By Joe Gerrard • Published: 09 Feb 2019 • 13:30
THE leader of the opposition conservative Partido Popular (PP) has called for abortions to be made illegal with some exceptions in order to bolster Spain’s stagnating population.
Pablo Casado said he was in favour of returning to the 1985 abortion law. The law, passed under Felipe Gonzalez’s government, banned abortions except in cases of rape, the mother facing risks to physical and mental health and the foetus being deformed.
Casado said Spain was facing a “demographic winter” which posed a threat to its welfare system, including funding pensions.
“If we want to finance pensions and health we must think about how to have more children and not how we abort them,” Casado said.
Irene Montero, a senior lawmaker with the leftist Podemos, said women in Spain would not move one step back on their right to abortion.

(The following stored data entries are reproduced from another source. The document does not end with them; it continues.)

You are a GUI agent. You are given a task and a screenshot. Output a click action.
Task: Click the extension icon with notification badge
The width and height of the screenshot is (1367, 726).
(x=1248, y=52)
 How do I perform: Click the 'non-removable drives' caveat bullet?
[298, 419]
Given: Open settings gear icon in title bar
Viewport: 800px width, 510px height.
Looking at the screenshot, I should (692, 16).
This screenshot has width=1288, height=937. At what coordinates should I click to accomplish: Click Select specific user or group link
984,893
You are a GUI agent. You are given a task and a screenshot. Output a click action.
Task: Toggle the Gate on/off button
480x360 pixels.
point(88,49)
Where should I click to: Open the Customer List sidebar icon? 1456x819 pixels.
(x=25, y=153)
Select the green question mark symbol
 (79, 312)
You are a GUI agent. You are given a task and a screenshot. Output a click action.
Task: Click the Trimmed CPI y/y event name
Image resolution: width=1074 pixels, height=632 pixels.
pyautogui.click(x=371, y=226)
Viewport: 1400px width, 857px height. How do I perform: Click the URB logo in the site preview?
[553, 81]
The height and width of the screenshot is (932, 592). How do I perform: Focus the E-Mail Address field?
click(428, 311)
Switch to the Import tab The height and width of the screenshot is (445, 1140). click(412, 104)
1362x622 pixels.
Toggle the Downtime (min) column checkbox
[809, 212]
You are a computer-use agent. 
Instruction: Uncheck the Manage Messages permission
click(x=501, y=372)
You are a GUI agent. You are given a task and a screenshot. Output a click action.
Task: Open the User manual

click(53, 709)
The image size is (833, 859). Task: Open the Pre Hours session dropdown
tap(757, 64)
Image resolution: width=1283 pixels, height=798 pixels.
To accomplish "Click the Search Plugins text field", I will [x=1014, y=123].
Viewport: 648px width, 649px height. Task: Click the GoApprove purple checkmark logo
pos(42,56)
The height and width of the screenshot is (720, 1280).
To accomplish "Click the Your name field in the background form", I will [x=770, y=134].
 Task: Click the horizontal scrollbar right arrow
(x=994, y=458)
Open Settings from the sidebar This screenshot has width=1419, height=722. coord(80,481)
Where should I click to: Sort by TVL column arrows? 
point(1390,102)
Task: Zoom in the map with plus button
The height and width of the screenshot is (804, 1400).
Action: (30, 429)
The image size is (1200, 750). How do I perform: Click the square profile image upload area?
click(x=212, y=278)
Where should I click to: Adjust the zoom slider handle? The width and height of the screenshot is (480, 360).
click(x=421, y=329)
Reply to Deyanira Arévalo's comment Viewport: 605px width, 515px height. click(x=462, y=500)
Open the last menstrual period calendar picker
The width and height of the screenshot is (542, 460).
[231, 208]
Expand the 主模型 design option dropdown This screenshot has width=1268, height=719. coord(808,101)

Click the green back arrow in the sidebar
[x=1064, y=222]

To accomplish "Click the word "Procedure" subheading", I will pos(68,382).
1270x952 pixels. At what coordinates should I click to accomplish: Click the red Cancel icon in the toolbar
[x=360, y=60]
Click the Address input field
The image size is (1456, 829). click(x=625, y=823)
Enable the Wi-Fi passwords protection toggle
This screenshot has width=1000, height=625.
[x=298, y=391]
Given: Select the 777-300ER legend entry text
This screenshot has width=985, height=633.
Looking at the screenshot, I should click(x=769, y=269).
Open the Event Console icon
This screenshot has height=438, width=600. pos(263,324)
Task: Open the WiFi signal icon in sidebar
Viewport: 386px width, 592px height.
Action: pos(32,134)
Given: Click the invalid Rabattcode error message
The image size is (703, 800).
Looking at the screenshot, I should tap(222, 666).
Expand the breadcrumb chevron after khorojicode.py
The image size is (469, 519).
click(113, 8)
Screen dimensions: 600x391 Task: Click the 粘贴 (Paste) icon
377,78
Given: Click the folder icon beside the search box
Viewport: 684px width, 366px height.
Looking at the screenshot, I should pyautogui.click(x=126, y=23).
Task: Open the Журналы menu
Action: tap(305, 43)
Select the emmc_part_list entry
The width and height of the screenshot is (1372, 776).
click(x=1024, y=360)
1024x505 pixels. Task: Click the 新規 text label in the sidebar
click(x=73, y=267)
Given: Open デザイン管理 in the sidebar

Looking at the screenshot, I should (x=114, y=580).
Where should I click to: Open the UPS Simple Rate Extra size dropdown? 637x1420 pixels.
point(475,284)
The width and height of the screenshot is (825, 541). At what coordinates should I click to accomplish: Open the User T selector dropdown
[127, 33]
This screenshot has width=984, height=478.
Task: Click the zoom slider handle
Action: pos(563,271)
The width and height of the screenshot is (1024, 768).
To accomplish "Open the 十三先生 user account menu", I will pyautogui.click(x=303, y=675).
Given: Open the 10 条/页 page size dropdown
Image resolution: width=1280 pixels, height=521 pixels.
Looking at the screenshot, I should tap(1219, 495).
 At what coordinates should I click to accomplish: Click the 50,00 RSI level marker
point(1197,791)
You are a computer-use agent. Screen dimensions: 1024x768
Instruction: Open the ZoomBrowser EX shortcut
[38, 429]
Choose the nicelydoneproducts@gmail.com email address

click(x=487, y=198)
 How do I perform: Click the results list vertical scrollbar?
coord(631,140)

“If Pablo Casado intends to govern against us he will end up like Gallardon, out,” she said in reference to a former justice minister who resigned after proposing abortion restrictions.
Las mujeres no vamos a permitir ni un paso atrás en nuestros derechos. El aborto lo es. Todo el que en la España democrática ha intentado atacar nuestra libertad como mujeres fue derrotado. Si @pablocasado_ pretende gobernar España contra nosotras acabará como Gallardón: fuera. — Irene Montero (@Irene_Montero_) February 7, 2019
Las mujeres no vamos a permitir ni un paso atrás en nuestros derechos. El aborto lo es. Todo el que en la España democrática ha intentado atacar nuestra libertad como mujeres fue derrotado. Si @pablocasado_ pretende gobernar España contra nosotras acabará como Gallardón: fuera.
— Irene Montero (@Irene_Montero_) February 7, 2019
Spain currently provides abortions free within the first 14 weeks of pregnancy under a law passed in 2010.
Recent figures from Spain’s National Institute of Statistics showed that 179,794 babies were born in Spain during the first half of last year, the lowest since records began in 1941.